• _WORK INSTRUCTIONS_:
In the records that follow, find the line with "에라스무스 (343, 715)"; from there, retype every line exactly through the line with "민주주의 (177, 650)", which also belongs to the answer.

• _DATA_:
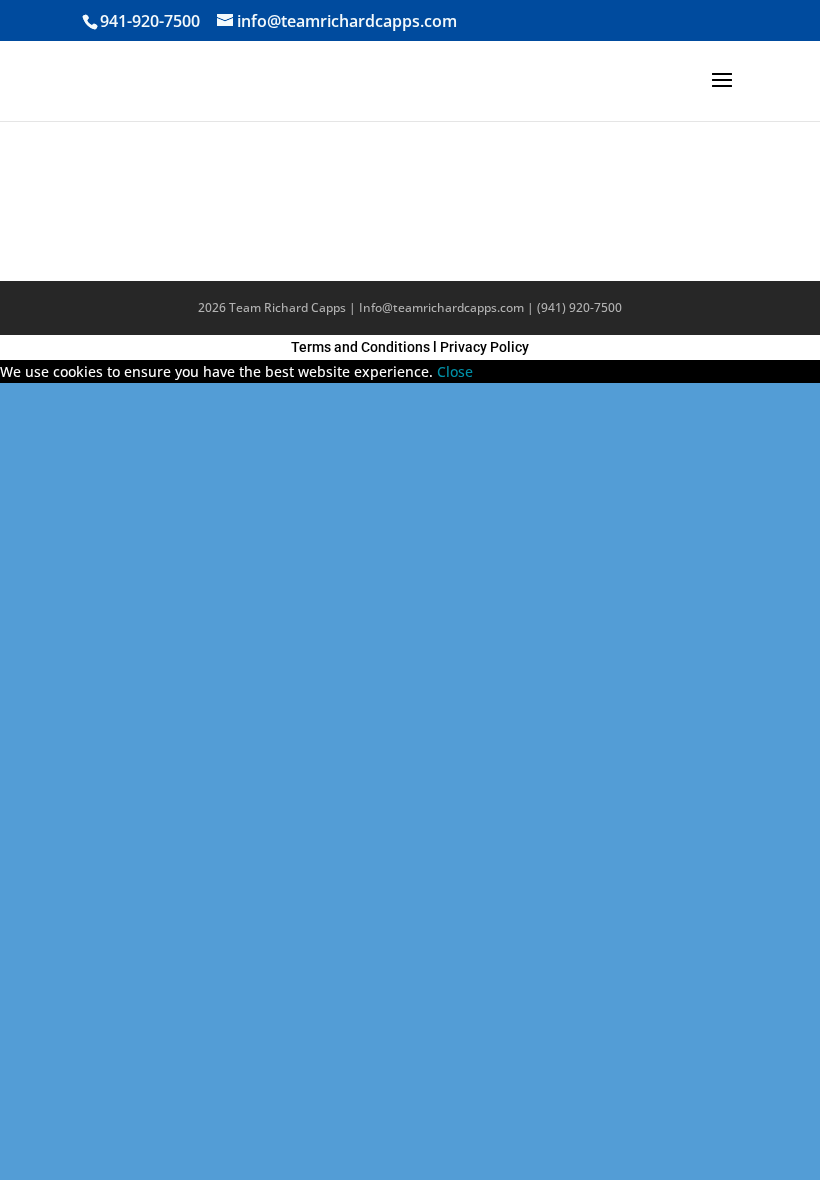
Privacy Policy (484, 347)
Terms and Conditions (360, 347)
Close (455, 371)
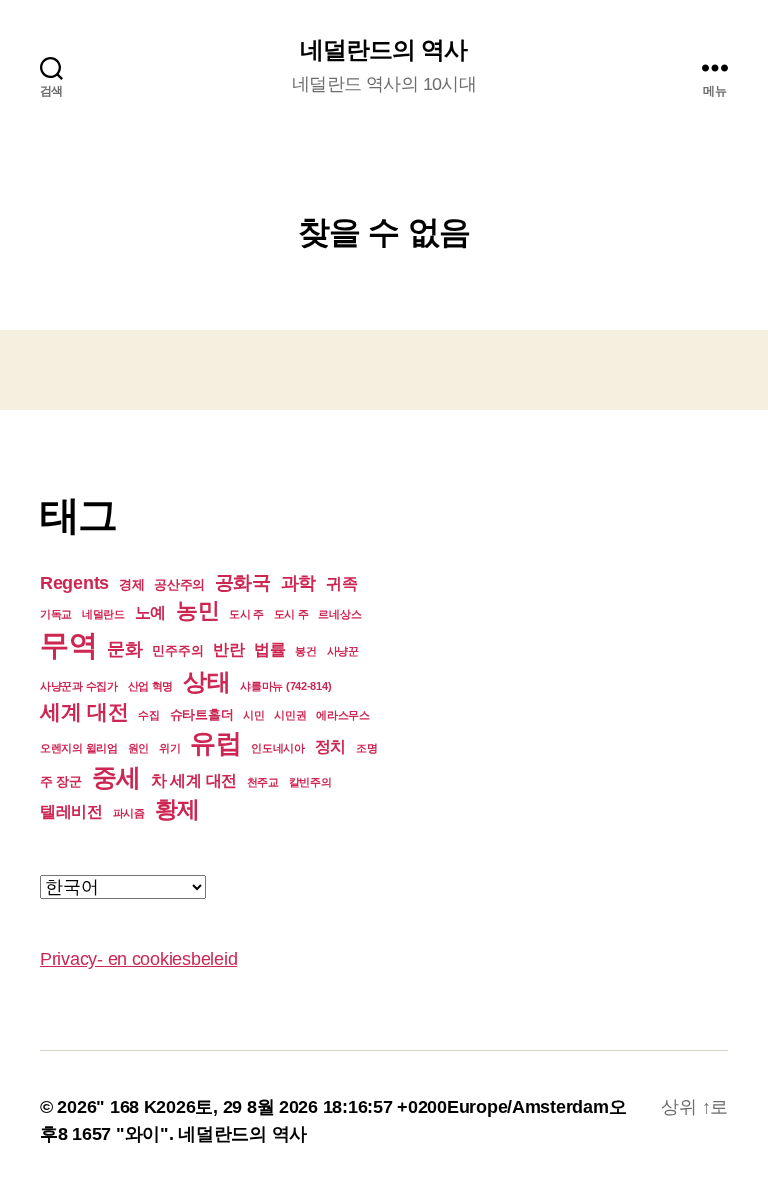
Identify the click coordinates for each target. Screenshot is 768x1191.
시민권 (290, 715)
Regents (74, 583)
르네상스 (339, 614)
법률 (269, 649)
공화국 (243, 582)
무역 (68, 644)
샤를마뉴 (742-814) (285, 686)
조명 (366, 748)
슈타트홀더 (202, 714)
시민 (253, 715)
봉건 (305, 651)
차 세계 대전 (194, 780)
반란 (228, 649)
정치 (330, 746)
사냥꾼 (343, 651)
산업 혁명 (151, 686)
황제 (177, 809)
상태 (206, 681)
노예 (150, 612)
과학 (298, 583)
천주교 (263, 782)
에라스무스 (343, 715)
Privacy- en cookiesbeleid (138, 959)
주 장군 (61, 781)
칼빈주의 (310, 782)
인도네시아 (278, 748)
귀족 (341, 583)
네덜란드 (103, 614)
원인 (138, 748)
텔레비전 (71, 811)
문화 (124, 649)
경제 (131, 584)
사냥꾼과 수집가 (79, 686)
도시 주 (246, 614)
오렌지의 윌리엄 (79, 748)
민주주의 (177, 650)
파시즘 (129, 813)
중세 (116, 777)
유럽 (215, 743)
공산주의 (179, 584)
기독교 (56, 614)
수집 (148, 715)
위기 (169, 748)
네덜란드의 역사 (383, 50)
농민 (197, 610)
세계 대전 (84, 711)
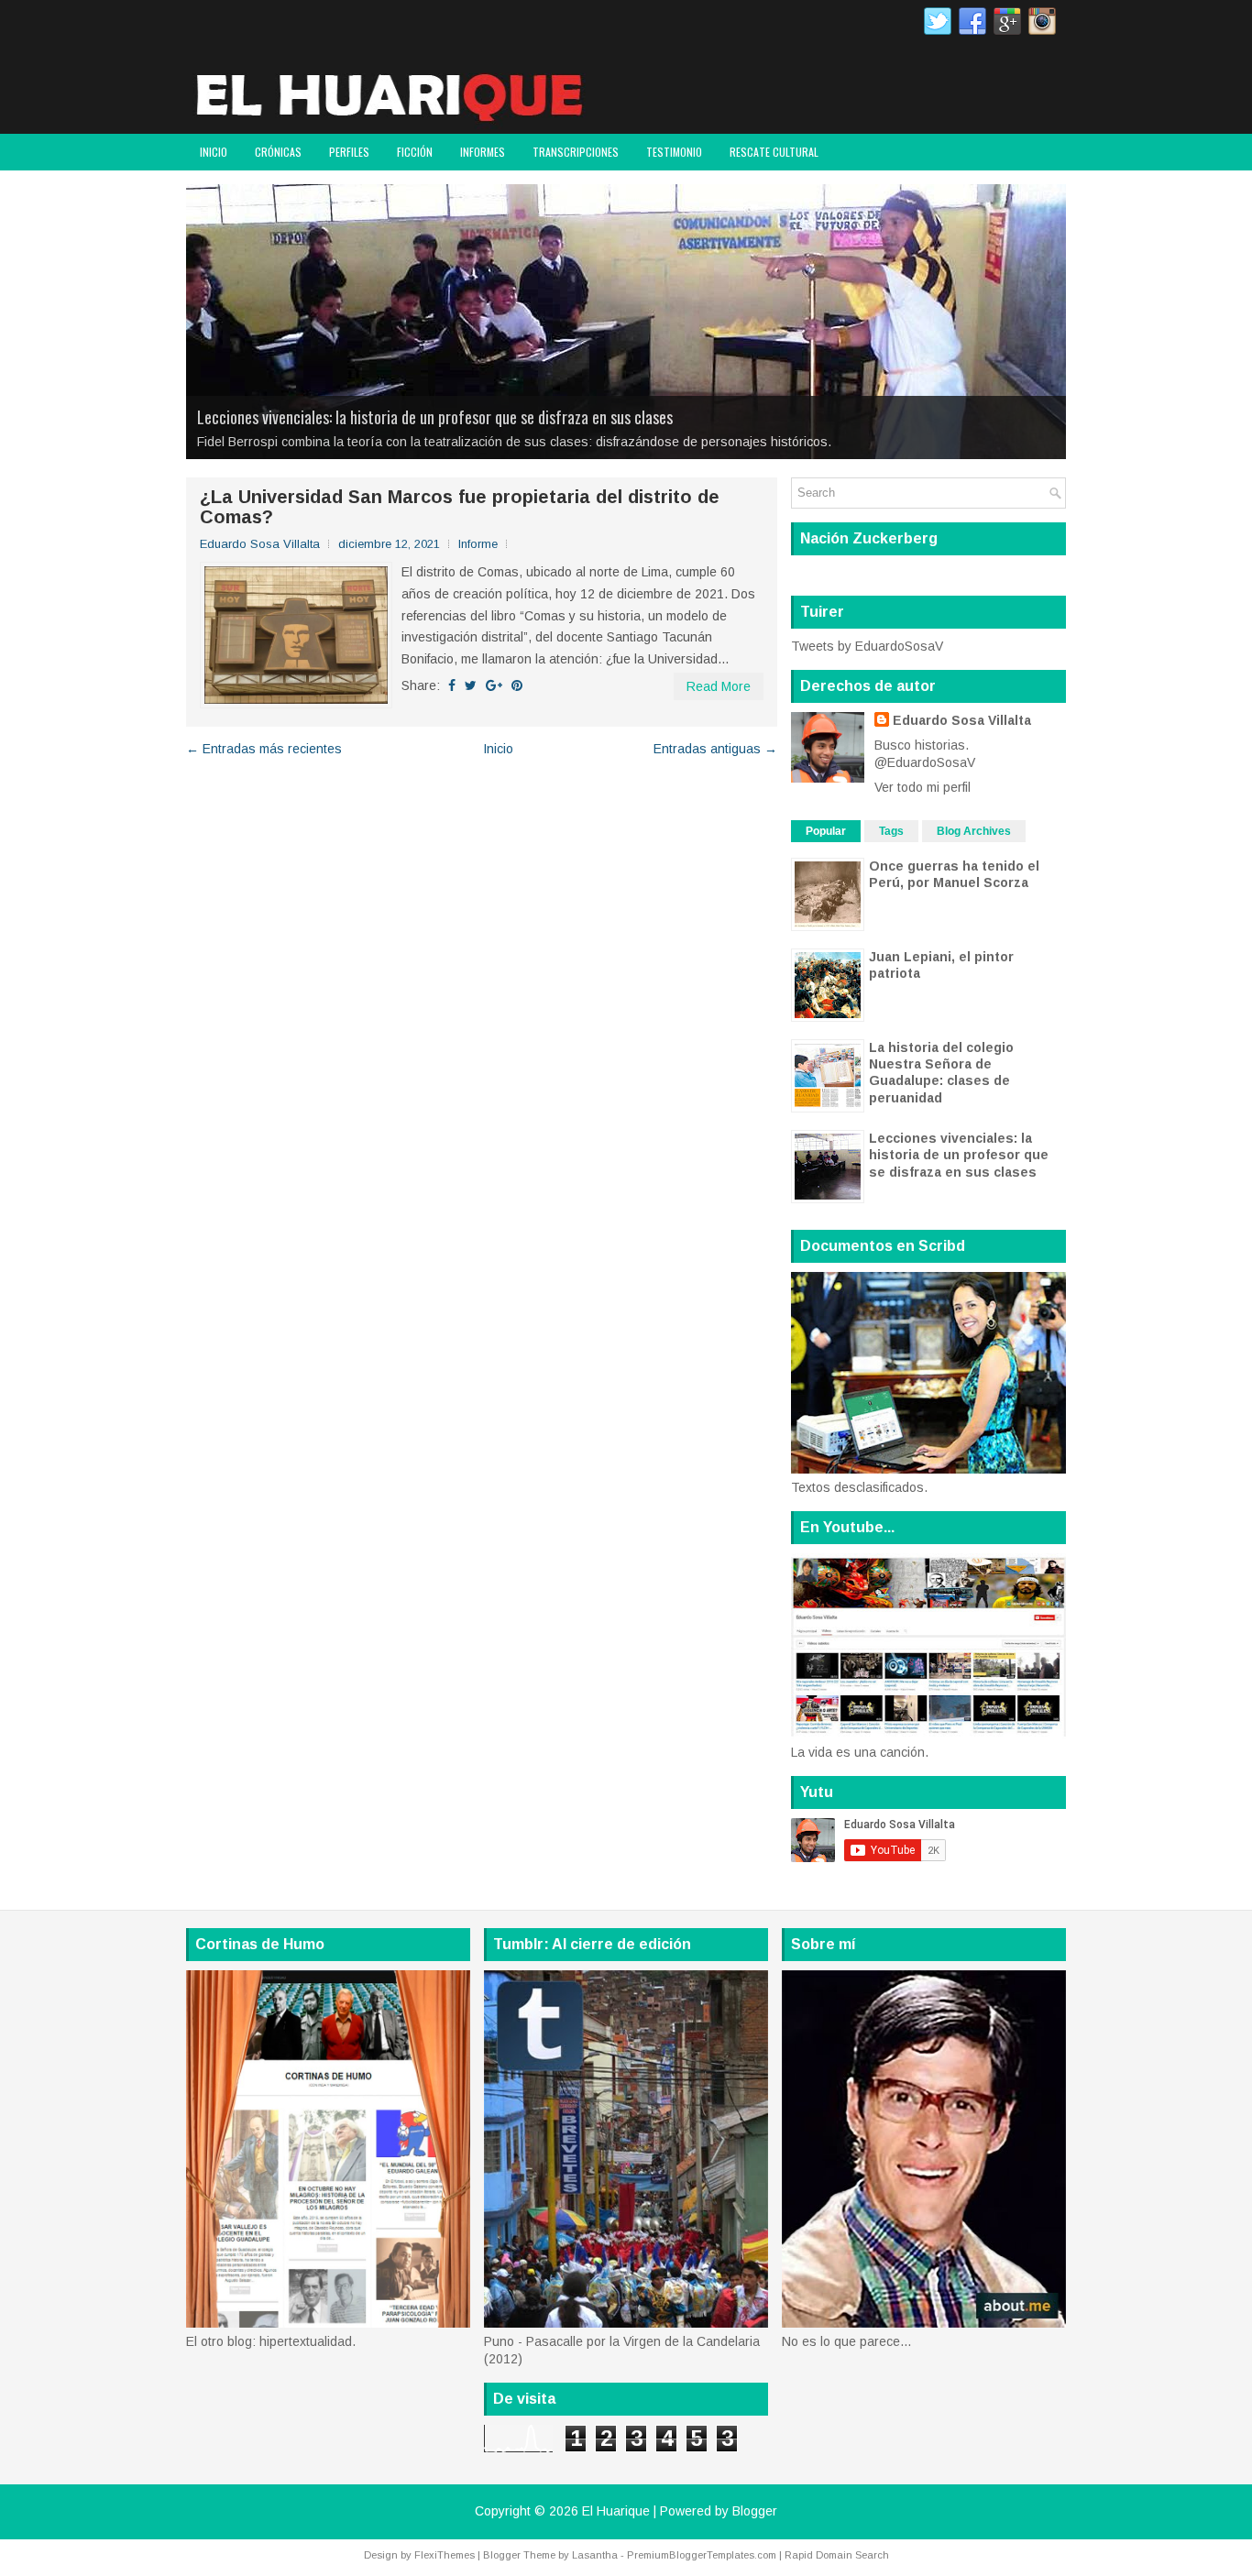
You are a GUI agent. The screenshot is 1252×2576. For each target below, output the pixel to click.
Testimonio (674, 151)
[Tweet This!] (470, 685)
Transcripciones (576, 151)
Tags (891, 831)
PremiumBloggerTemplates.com (701, 2554)
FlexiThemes (444, 2554)
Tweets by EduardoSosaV (867, 646)
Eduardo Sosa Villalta (962, 720)
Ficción (415, 151)
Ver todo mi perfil (922, 787)
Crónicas (278, 151)
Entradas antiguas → (715, 748)
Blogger (754, 2511)
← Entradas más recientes (264, 748)
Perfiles (349, 151)
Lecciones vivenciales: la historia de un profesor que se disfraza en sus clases (435, 417)
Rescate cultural (774, 151)
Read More (718, 686)
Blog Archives (974, 831)
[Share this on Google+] (494, 685)
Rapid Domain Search (837, 2554)
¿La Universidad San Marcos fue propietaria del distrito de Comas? (459, 507)
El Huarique (616, 2511)
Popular (826, 831)
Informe (478, 544)
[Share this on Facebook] (452, 685)
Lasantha (595, 2554)
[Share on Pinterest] (517, 685)
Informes (482, 151)
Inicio (213, 151)
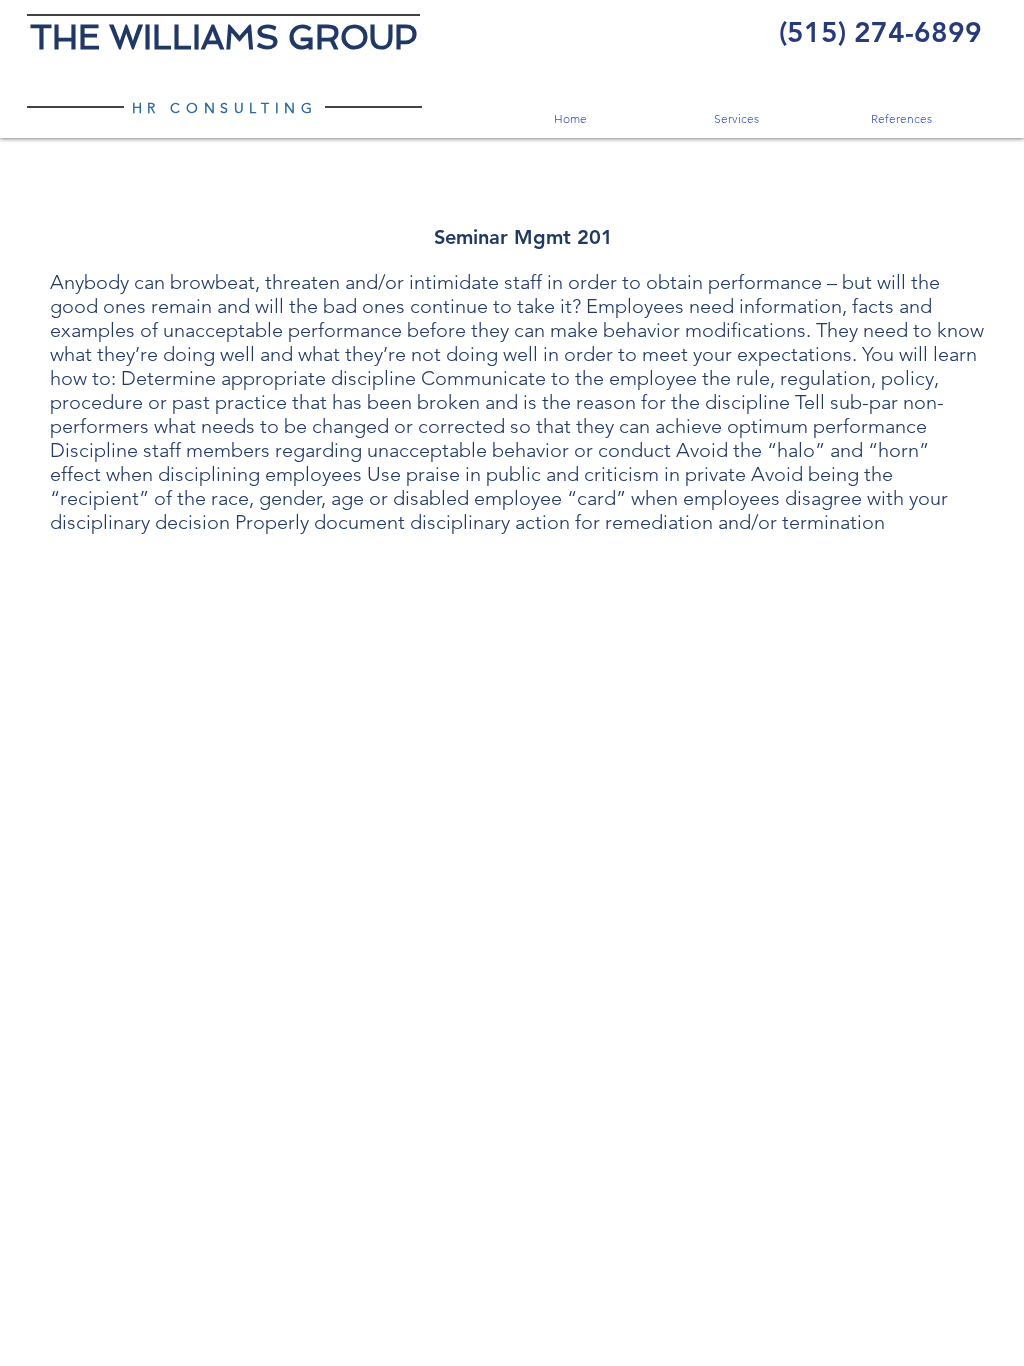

• _ANSWER_:
에라스무스 (343, 715)
Privacy- en cookiesbeleid (138, 959)
주 장군 (61, 781)
칼빈주의 (310, 782)
인도네시아 (278, 748)
귀족 (341, 583)
네덜란드 (103, 614)
원인 (138, 748)
텔레비전 (71, 811)
문화 (124, 649)
경제 (131, 584)
사냥꾼과 수집가 (79, 686)
도시 주 (246, 614)
오렌지의 윌리엄 (79, 748)
민주주의 (177, 650)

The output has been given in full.